• [DATA UNDER STUDY]
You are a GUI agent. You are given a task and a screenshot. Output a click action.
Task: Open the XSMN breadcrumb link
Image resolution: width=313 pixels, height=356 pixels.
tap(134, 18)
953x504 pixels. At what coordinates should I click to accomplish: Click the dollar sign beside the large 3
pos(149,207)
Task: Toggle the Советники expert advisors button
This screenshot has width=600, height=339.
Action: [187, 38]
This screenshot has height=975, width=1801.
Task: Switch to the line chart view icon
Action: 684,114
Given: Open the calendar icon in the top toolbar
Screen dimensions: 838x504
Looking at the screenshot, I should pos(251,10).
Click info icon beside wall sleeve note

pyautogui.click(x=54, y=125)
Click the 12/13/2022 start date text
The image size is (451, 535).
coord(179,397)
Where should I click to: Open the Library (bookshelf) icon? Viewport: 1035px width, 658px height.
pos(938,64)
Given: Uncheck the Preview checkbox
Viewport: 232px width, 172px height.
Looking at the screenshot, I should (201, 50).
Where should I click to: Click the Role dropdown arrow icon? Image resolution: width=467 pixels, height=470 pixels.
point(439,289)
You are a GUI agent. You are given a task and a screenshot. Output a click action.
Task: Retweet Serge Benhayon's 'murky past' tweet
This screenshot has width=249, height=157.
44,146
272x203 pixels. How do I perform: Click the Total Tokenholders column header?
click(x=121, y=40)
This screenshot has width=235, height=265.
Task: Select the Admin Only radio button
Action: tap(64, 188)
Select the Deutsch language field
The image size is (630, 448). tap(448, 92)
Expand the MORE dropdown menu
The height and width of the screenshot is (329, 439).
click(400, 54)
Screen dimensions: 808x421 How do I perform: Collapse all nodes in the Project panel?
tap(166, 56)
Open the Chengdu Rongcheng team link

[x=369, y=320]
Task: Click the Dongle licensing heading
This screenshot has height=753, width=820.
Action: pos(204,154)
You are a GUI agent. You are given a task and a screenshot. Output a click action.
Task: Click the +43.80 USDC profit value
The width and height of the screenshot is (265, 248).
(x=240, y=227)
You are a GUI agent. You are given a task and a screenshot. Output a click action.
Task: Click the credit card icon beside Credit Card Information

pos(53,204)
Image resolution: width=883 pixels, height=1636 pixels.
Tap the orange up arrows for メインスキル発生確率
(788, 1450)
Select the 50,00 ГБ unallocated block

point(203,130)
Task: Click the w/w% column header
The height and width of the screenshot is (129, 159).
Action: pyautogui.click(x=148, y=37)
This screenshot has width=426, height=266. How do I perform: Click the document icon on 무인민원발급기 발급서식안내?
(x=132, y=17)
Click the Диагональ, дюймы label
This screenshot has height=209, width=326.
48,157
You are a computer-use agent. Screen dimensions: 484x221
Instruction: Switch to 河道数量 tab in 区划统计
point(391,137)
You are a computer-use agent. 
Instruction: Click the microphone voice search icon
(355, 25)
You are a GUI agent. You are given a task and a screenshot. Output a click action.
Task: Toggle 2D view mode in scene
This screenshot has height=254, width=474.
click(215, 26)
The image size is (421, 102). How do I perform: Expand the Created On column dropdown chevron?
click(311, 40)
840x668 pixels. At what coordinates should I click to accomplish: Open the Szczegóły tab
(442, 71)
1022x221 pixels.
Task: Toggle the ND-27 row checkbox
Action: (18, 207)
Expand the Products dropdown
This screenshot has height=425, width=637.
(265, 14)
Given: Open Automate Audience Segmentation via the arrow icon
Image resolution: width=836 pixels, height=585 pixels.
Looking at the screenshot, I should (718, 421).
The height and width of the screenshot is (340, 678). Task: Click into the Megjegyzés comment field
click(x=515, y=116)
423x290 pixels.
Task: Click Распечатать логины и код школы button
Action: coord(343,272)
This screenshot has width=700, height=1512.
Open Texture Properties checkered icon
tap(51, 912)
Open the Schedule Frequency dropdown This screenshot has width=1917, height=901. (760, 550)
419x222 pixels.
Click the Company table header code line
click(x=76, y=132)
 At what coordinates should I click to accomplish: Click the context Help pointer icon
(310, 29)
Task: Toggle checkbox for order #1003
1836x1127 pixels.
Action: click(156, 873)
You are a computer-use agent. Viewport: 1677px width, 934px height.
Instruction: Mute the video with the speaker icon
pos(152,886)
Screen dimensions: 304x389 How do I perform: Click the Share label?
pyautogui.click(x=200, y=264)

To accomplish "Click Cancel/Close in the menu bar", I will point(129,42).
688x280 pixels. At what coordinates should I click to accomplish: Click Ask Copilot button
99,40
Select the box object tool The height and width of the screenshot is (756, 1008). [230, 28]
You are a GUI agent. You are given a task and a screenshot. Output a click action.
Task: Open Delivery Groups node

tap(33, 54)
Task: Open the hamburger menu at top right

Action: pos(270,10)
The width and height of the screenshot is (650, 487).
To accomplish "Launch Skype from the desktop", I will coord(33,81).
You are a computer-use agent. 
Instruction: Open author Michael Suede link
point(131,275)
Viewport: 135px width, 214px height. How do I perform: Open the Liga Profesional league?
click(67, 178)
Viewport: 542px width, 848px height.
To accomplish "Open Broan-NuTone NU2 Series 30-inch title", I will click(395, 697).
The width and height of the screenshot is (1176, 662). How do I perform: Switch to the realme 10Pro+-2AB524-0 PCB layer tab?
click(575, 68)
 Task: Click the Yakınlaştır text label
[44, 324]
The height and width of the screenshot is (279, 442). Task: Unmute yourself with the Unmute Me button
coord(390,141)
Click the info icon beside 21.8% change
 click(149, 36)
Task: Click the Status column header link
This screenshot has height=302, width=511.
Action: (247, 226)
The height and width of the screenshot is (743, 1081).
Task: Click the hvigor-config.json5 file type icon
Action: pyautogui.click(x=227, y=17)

• [PROBLEM TO SOLVE]
Would you print, exactly as written, every line above from the one holding "Select the Deutsch language field" through the one holding "Task: Click the Dongle licensing heading", with both included and no other lines?

• [REPLY TO THE EXERCISE]
Select the Deutsch language field
The image size is (630, 448). tap(448, 92)
Expand the MORE dropdown menu
The height and width of the screenshot is (329, 439).
click(400, 54)
Screen dimensions: 808x421 How do I perform: Collapse all nodes in the Project panel?
tap(166, 56)
Open the Chengdu Rongcheng team link

[x=369, y=320]
Task: Click the Dongle licensing heading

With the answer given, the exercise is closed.